TASK DIRECTIONS —
Copy these lines exactly as they appear.

GIVEN RECORDS —
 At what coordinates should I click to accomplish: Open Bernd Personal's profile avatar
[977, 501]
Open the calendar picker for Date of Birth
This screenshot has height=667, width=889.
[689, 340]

OUTPUT FOR THIS TASK —
 At what coordinates should I click to accomplish: Open Bernd Personal's profile avatar
[977, 501]
Open the calendar picker for Date of Birth
This screenshot has height=667, width=889.
[689, 340]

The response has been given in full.